Power-sharing — RBSE Class 10 (Political Science)
Two small countries, two different choices. Belgium had a complicated mix of Dutch-, French- and German-speakers and chose to share power so carefully that everyone felt secure. Sri Lanka had a clear Sinhala majority and chose majority rule at the expense of the Tamil minority — and slid into a civil war. The difference between peace and conflict, this chapter argues, often comes down to one idea: how power is shared.
1. Two stories: Belgium and Sri Lanka
Belgium — a small European country. Of its people, about 59% live in the Flemish region and speak Dutch, about 40% live in Wallonia and speak French, and 1% speak German; the capital Brussels has a French-speaking majority but a Dutch majority in the country. The French-speaking minority was richer and more powerful, breeding tension. Between 1970 and 1993 Belgian leaders amended the constitution four times to work out an arrangement so that everyone could live together. Its features:
- Equal number of Dutch- and French-speaking ministers in the central government.

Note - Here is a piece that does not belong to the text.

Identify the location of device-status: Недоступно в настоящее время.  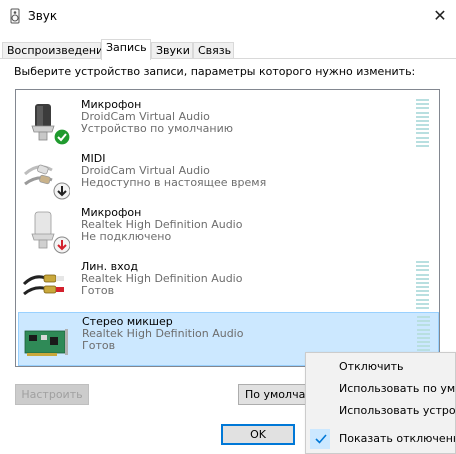
(174, 182).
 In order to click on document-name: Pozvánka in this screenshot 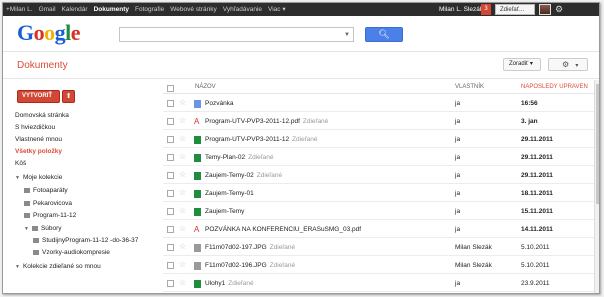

- Many powers given to state governments of the regions.
- Brussels has a separate government with equal representation for both communities.
- A community government (elected by people of one language group, wherever they live) controls cultural, educational and language matters.
Sri Lanka — an island nation. The Sinhala-speakers are the majority (about 74%); Tamils are the minority (Sri Lankan Tamils ~13% plus Indian Tamils). In 1956 an Act made Sinhala the only official language, gave preference to Sinhala applicants and protected Buddhism — a policy of majoritarianism (the belief that the majority community should rule as it wishes). Feeling discriminated against and denied their language and rights, the Tamils launched struggles for autonomy; the result was a bitter civil war that cost thousands of lives.
The contrast: Belgium accommodated differences and stayed united; Sri Lanka's majoritarianism led to alienation and conflict.
2. Why is power-sharing desirable? Two sets of reasons
Prudential reasons (about benefits/wise outcomes):
- Power-sharing reduces conflict between social groups and the possibility of violence.
- It ensures the stability of political order; tyranny of the majority is dangerous even for the majority itself.
Moral reasons (about what is intrinsically right):
- Power-sharing is the very spirit of democracy. A truly democratic government rests on sharing power with those affected by its exercise and with those who must live with its effects.
- People have a right to be consulted on how they are to be governed; a legitimate government is one where citizens, through participation, acquire a stake in the system.
3. The four forms of power-sharing
(a) Horizontal distribution — among organs of government. Power is shared among the legislature, executive and judiciary. Each is placed at the same level, and a system of checks and balances lets each organ check the others, so no one organ can exercise unlimited power.
(b) Vertical distribution — among levels of government. Power is shared between a central (general/union) government and state/provincial governments, and further down to local bodies. This is federalism (developed in the next chapter). The constitution specifies what each level can do.
(c) Among different social groups. Power is shared among different social groups — religious and linguistic — for example through community government in Belgium or 'reserved constituencies' in legislatures. This gives minority communities a fair share and a voice in government.
(d) Among political parties, pressure groups and movements. In a democracy, parties compete for power (the alternation of parties through elections), and coalitions, pressure groups and interest groups also influence decisions. This too is a kind of power-sharing — power is not concentrated in one hand for long.
4. Closing thought
The word that ties this chapter together is accommodation. Belgium succeeded not because it had fewer differences than Sri Lanka, but because it chose to accommodate them through carefully shared power; Sri Lanka had a simpler social map and still failed, because it chose domination over sharing.
Power-sharing, the chapter concludes, is good for two reasons at once — it is prudent (it keeps the peace and the system stable) and it is moral (it is the very spirit of democracy). And it happens in four ways — across organs, across levels, across social groups, and across parties.
For the RBSE board, be ready to compare Belgium and Sri Lanka, to separate prudential from moral reasons, and to list the four forms with one example each — these three are the chapter's standard questions.